As you walk up the steps to the building which houses the U.S. Supreme Court you can see near the top of the building a row of the world's law givers and each one is facing one in the middle who is facing forward with a full frontal view ... it is Moses and he is holding the Ten Commandments!

As you enter the Supreme Court courtroom, the two huge oak doors have the Ten Commandments engraved on each lower portion of each door.

As you sit inside the courtroom, you can see the wall, right above where the Supreme Court judges sit,
a display of the Ten Commandments!

There are Bible verses etched in stone all over the Federal Buildings and Monuments in Washington, D.C.

James Madison, the fourth president, known as "The Father of Our Constitution" made the following statement: "We have staked the whole of all our political institutions upon the capacity of mankind for self-government, upon the capacity of each and all of us to govern ourselves, to control ourselves, to sustain ourselves according to the Ten Commandments of God."

Patrick Henry, that patriot and Founding Father of our country said: "It cannot be emphasized too strongly or too often that this great nation was founded not by religionists but by Christians, not on religions but on the Gospel of Jesus Christ".

Every session of Congress begins with a prayer by a paid preacher, whose salary has been paid by the taxpayer since 1777.

Fifty-two of the 55 founders of the Constitution were members of the established orthodox churches in the colonies.

Thomas Jefferson worried that the Courts would overstep their authority and instead of interpreting the law would begin making law . an oligarchy ...

The very first Supreme Court Justice, John Jay, said:"Americans should select and prefer Christians as their rulers."

How, then, have we gotten to the point that everything we have done for 220 years in this country is now suddenly wrong and unconstitutional? 
.
It is said that 86% of Americans believe in God.

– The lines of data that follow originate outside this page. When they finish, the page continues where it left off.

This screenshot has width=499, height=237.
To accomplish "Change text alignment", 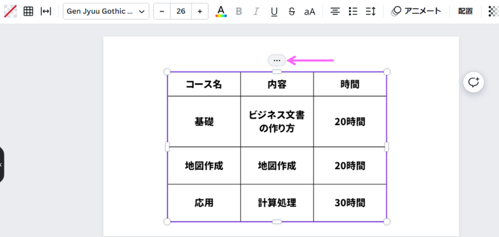I will tap(335, 11).
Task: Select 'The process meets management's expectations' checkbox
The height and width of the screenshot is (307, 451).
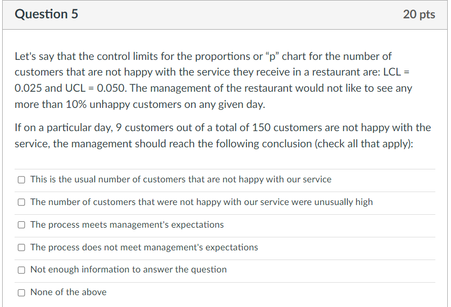Action: pos(21,224)
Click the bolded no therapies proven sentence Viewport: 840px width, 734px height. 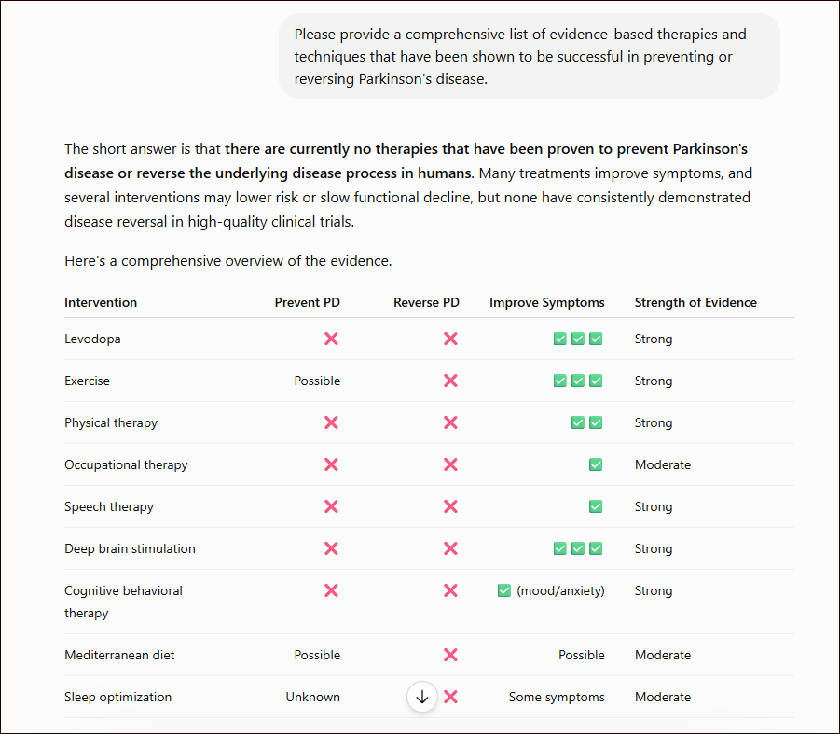pos(406,160)
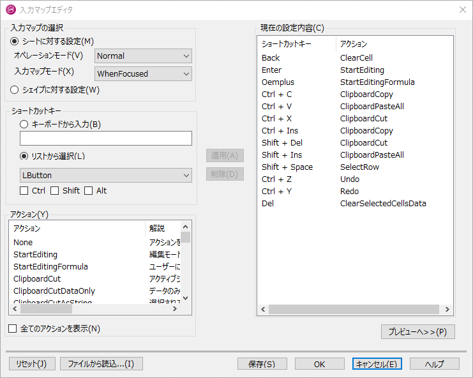The height and width of the screenshot is (378, 473).
Task: Enable the Ctrl modifier checkbox
Action: [24, 191]
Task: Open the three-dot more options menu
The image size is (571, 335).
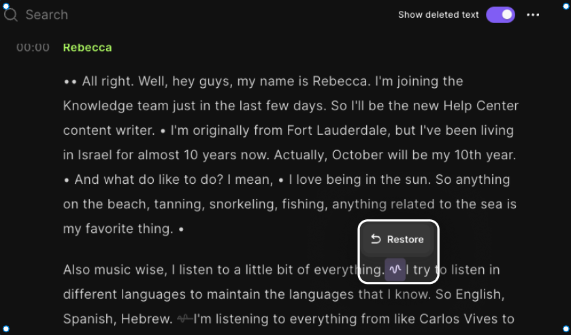Action: [533, 15]
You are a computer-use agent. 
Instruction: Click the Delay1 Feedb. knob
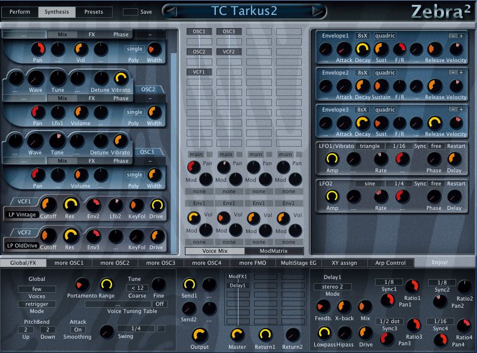323,306
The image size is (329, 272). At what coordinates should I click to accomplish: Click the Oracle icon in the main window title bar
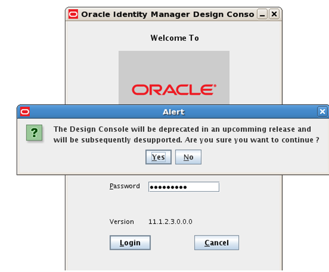(73, 14)
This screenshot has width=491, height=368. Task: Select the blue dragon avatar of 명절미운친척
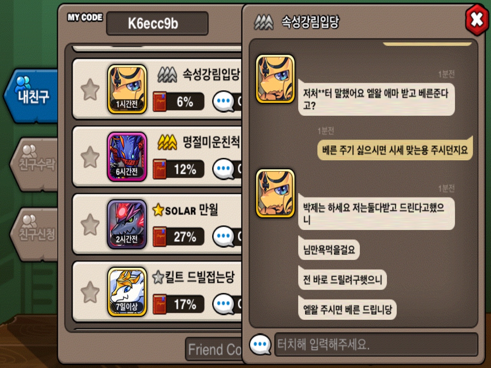(x=127, y=156)
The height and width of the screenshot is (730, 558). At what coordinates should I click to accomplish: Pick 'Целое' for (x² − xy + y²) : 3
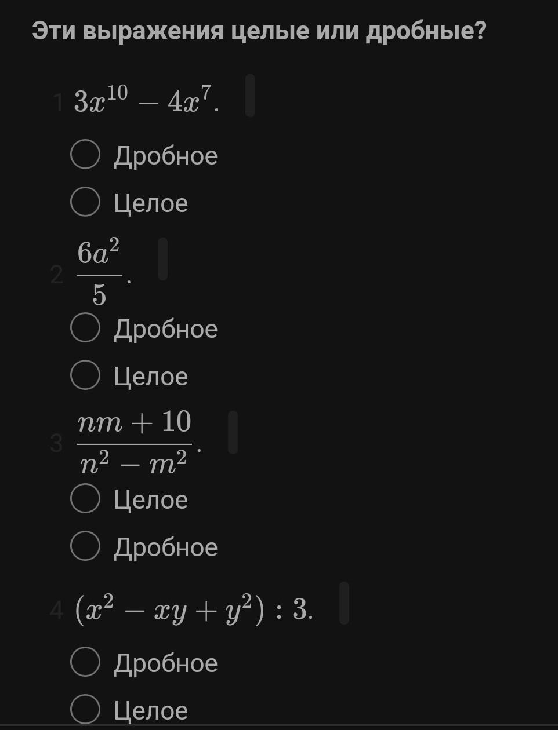pyautogui.click(x=85, y=710)
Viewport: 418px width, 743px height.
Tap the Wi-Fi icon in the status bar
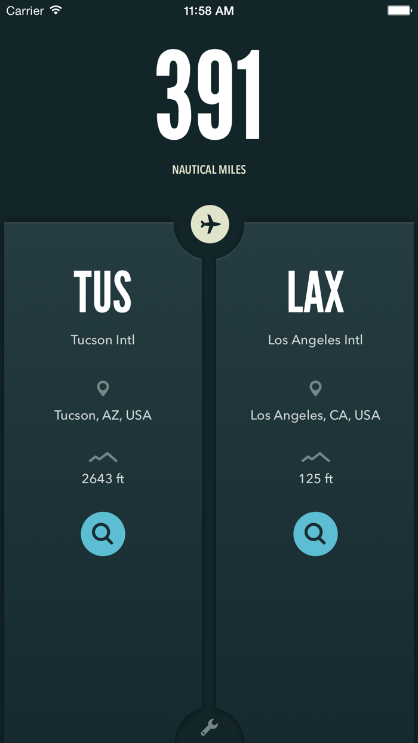(x=56, y=11)
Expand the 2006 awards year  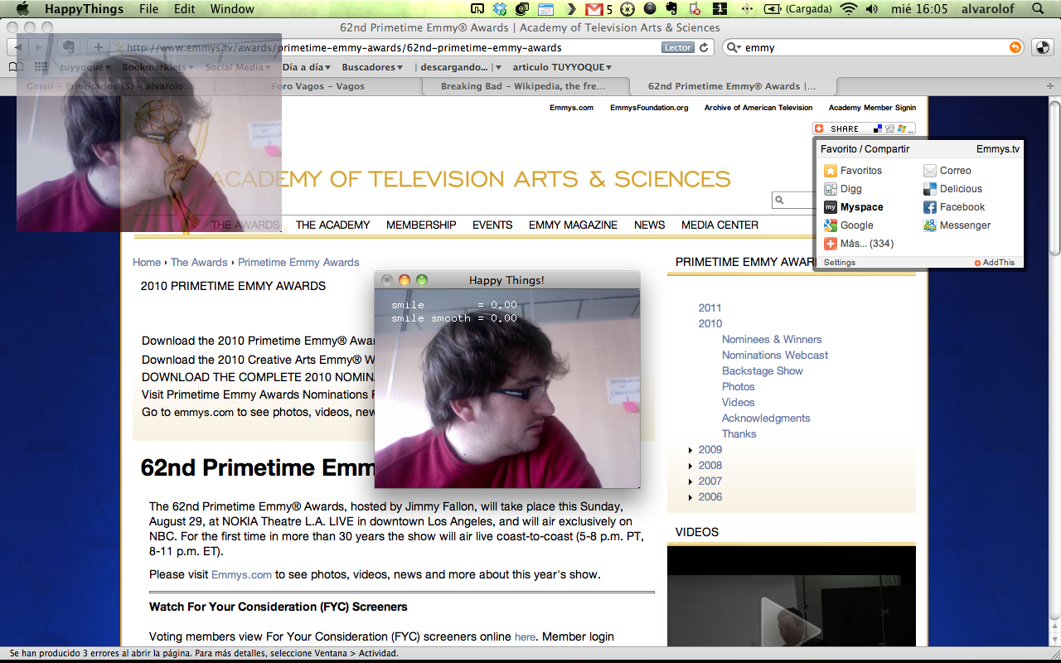point(691,497)
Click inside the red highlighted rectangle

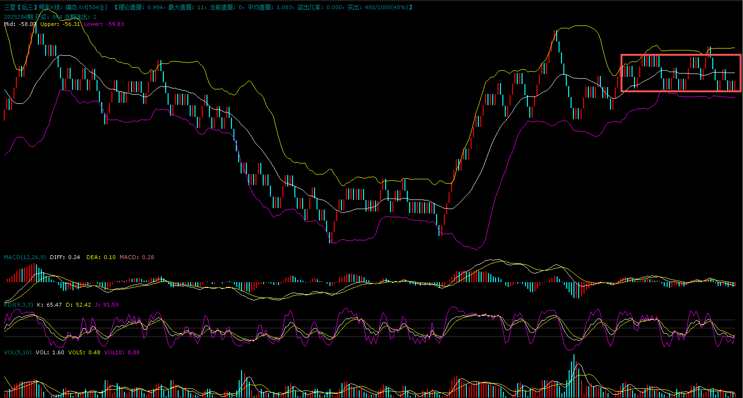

Therefore, it is very hard to understand why there is such a mess about having the Ten Commandments on display or "In God We Trust" on our money and having God in the Pledge of Allegiance. Why don't we just tell the other 14% to Sit Down and SHUT UP!!!


----------



## Militant_Tiger (Feb 23, 2004)

So you have shown evidence of exactly how close church and state are tied these days, and how much they need to be untied. This is not a theocracy.



> It is said that 86% of Americans believe in God. Therefore, it is very hard to understand why there is such a mess about having the Ten Commandments on display or "In God We Trust" on our money and having God in the Pledge of Allegiance. Why don't we just tell the other 14% to Sit Down and SHUT UP!!!


Because this is America. In America you don't tell the minority to sit down and shut up, because they have the same rights to freedom of religon as the majority.


----------



## Plainsman (Jul 30, 2003)

That sure took you a long time MT, I was worried you kicked off. I should explain that everything below "Did You Know" is a quote. Sorry, I don't want to take credit when I haven't earned it.


----------



## huntin1 (Nov 14, 2003)

Not to mention that when you appear in court as a witness you swear on the Bible, in the name of God that you will tell the truth.

M_T, the more I read your posts on this, the more I am coming to believe that you are an atheist. Are you?

huntin1


----------



## Militant_Tiger (Feb 23, 2004)

huntin1 said:


> Not to mention that when you appear in court as a witness you swear on the Bible, in the name of God that you will tell the truth.
> 
> M_T, the more I read your posts on this, the more I am coming to believe that you are an atheist. Are you?
> 
> huntin1


Why am I thought to be an athiest because I support freedom of religon as dictated in the constitution? I'm sure that if this was the 1800's and I was supporting the statement "All men are created equal" someone just like you would ask if I was black.


----------



## zogman (Mar 20, 2002)

> and how much they need to be untied.


Why fix what isn't broken???????? :eyeroll:


----------



## Plainsman (Jul 30, 2003)

Militant_Tiger
Why am I thought to be an athiest because I support freedom of religon as dictated in the constitution? [b:3ioex5b1 said:


> I'm sure [/b]that if this was the 1800's and I was supporting the statement "All men are created equal" someone just like you would ask if I was black.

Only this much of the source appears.